Given data =

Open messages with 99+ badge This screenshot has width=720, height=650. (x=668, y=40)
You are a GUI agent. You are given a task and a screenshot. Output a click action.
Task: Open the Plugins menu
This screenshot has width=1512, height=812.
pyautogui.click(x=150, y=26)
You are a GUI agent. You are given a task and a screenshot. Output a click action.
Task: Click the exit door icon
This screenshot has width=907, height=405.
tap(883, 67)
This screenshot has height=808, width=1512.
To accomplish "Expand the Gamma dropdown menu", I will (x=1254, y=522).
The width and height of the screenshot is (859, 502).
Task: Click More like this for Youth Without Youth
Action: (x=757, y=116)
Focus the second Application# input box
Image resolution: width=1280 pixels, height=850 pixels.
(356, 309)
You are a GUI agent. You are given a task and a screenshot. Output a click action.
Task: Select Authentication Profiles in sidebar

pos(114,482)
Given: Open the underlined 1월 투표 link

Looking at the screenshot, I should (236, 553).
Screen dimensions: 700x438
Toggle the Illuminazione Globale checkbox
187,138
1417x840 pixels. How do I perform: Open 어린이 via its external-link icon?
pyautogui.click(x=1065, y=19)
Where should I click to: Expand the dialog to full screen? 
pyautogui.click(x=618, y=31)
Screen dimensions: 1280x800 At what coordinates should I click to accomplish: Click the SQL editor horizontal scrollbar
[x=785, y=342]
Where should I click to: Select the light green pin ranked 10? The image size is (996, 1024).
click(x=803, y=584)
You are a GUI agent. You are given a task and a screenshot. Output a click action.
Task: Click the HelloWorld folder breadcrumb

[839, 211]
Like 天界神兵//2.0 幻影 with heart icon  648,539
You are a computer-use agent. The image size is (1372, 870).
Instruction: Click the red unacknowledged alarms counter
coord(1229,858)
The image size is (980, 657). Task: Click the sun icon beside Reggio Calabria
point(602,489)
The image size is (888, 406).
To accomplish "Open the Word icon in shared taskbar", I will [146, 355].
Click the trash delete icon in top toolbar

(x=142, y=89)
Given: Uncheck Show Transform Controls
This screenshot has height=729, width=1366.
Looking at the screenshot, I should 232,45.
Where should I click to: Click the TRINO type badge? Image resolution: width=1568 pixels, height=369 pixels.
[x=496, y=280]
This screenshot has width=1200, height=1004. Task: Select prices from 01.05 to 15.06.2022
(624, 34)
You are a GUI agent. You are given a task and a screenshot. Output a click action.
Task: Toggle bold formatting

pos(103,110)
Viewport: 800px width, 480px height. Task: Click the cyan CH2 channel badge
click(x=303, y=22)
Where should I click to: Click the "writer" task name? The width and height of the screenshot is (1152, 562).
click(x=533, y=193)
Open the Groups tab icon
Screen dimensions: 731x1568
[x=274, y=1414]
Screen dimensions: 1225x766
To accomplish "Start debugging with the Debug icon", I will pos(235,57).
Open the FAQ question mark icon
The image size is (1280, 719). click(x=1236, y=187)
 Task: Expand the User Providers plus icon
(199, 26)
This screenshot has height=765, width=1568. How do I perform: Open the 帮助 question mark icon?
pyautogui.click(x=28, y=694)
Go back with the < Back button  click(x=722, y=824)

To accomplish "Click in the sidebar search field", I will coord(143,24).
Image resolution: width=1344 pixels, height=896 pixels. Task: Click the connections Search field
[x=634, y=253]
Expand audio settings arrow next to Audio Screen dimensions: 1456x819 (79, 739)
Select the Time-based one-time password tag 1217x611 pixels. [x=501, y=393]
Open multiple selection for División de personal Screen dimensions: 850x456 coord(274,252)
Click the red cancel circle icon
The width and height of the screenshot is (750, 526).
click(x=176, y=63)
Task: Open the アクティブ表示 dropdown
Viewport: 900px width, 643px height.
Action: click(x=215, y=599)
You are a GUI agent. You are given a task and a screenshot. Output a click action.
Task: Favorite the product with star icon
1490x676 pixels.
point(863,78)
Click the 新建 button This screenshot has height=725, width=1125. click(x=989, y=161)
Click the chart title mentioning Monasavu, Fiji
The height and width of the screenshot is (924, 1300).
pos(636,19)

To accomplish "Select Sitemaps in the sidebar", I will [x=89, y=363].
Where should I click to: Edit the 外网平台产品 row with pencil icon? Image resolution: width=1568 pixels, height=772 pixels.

Task objective =
Convert the records above into a JSON list of strings, one string per line, with blank lines omitted.

Correct output =
[
  "Open messages with 99+ badge This screenshot has width=720, height=650. (x=668, y=40)",
  "You are a GUI agent. You are given a task and a screenshot. Output a click action.",
  "Task: Open the Plugins menu",
  "This screenshot has width=1512, height=812.",
  "pyautogui.click(x=150, y=26)",
  "You are a GUI agent. You are given a task and a screenshot. Output a click action.",
  "Task: Click the exit door icon",
  "This screenshot has width=907, height=405.",
  "tap(883, 67)",
  "This screenshot has height=808, width=1512.",
  "To accomplish \"Expand the Gamma dropdown menu\", I will (x=1254, y=522).",
  "The width and height of the screenshot is (859, 502).",
  "Task: Click More like this for Youth Without Youth",
  "Action: (x=757, y=116)",
  "Focus the second Application# input box",
  "Image resolution: width=1280 pixels, height=850 pixels.",
  "(356, 309)",
  "You are a GUI agent. You are given a task and a screenshot. Output a click action.",
  "Task: Select Authentication Profiles in sidebar",
  "pos(114,482)",
  "Given: Open the underlined 1월 투표 link",
  "Looking at the screenshot, I should (236, 553).",
  "Screen dimensions: 700x438",
  "Toggle the Illuminazione Globale checkbox",
  "187,138",
  "1417x840 pixels. How do I perform: Open 어린이 via its external-link icon?",
  "pyautogui.click(x=1065, y=19)",
  "Where should I click to: Expand the dialog to full screen? ",
  "pyautogui.click(x=618, y=31)",
  "Screen dimensions: 1280x800 At what coordinates should I click to accomplish: Click the SQL editor horizontal scrollbar",
  "[x=785, y=342]",
  "Where should I click to: Select the light green pin ranked 10? The image size is (996, 1024).",
  "click(x=803, y=584)",
  "You are a GUI agent. You are given a task and a screenshot. Output a click action.",
  "Task: Click the HelloWorld folder breadcrumb",
  "[839, 211]",
  "Like 天界神兵//2.0 幻影 with heart icon  648,539",
  "You are a computer-use agent. The image size is (1372, 870).",
  "Instruction: Click the red unacknowledged alarms counter",
  "coord(1229,858)",
  "The image size is (980, 657). Task: Click the sun icon beside Reggio Calabria",
  "point(602,489)",
  "The image size is (888, 406).",
  "To accomplish \"Open the Word icon in shared taskbar\", I will [146, 355].",
  "Click the trash delete icon in top toolbar",
  "(x=142, y=89)",
  "Given: Uncheck Show Transform Controls",
  "This screenshot has height=729, width=1366.",
  "Looking at the screenshot, I should 232,45.",
  "Where should I click to: Click the TRINO type badge? Image resolution: width=1568 pixels, height=369 pixels.",
  "[x=496, y=280]",
  "This screenshot has width=1200, height=1004. Task: Select prices from 01.05 to 15.06.2022",
  "(624, 34)",
  "You are a GUI agent. You are given a task and a screenshot. Output a click action.",
  "Task: Toggle bold formatting",
  "pos(103,110)",
  "Viewport: 800px width, 480px height. Task: Click the cyan CH2 channel badge",
  "click(x=303, y=22)",
  "Where should I click to: Click the \"writer\" task name? The width and height of the screenshot is (1152, 562).",
  "click(x=533, y=193)",
  "Open the Groups tab icon",
  "Screen dimensions: 731x1568",
  "[x=274, y=1414]",
  "Screen dimensions: 1225x766",
  "To accomplish \"Start debugging with the Debug icon\", I will pos(235,57).",
  "Open the FAQ question mark icon",
  "The image size is (1280, 719). click(x=1236, y=187)",
  " Task: Expand the User Providers plus icon",
  "(199, 26)",
  "This screenshot has height=765, width=1568. How do I perform: Open the 帮助 question mark icon?",
  "pyautogui.click(x=28, y=694)",
  "Go back with the < Back button  click(x=722, y=824)",
  "To accomplish \"Click in the sidebar search field\", I will coord(143,24).",
  "Image resolution: width=1344 pixels, height=896 pixels. Task: Click the connections Search field",
  "[x=634, y=253]",
  "Expand audio settings arrow next to Audio Screen dimensions: 1456x819 (79, 739)",
  "Select the Time-based one-time password tag 1217x611 pixels. [x=501, y=393]",
  "Open multiple selection for División de personal Screen dimensions: 850x456 coord(274,252)",
  "Click the red cancel circle icon",
  "The width and height of the screenshot is (750, 526).",
  "click(x=176, y=63)",
  "Task: Open the アクティブ表示 dropdown",
  "Viewport: 900px width, 643px height.",
  "Action: click(x=215, y=599)",
  "You are a GUI agent. You are given a task and a screenshot. Output a click action.",
  "Task: Favorite the product with star icon",
  "1490x676 pixels.",
  "point(863,78)",
  "Click the 新建 button This screenshot has height=725, width=1125. click(x=989, y=161)",
  "Click the chart title mentioning Monasavu, Fiji",
  "The height and width of the screenshot is (924, 1300).",
  "pos(636,19)",
  "To accomplish \"Select Sitemaps in the sidebar\", I will [x=89, y=363].",
  "Where should I click to: Edit the 外网平台产品 row with pencil icon? Image resolution: width=1568 pixels, height=772 pixels."
]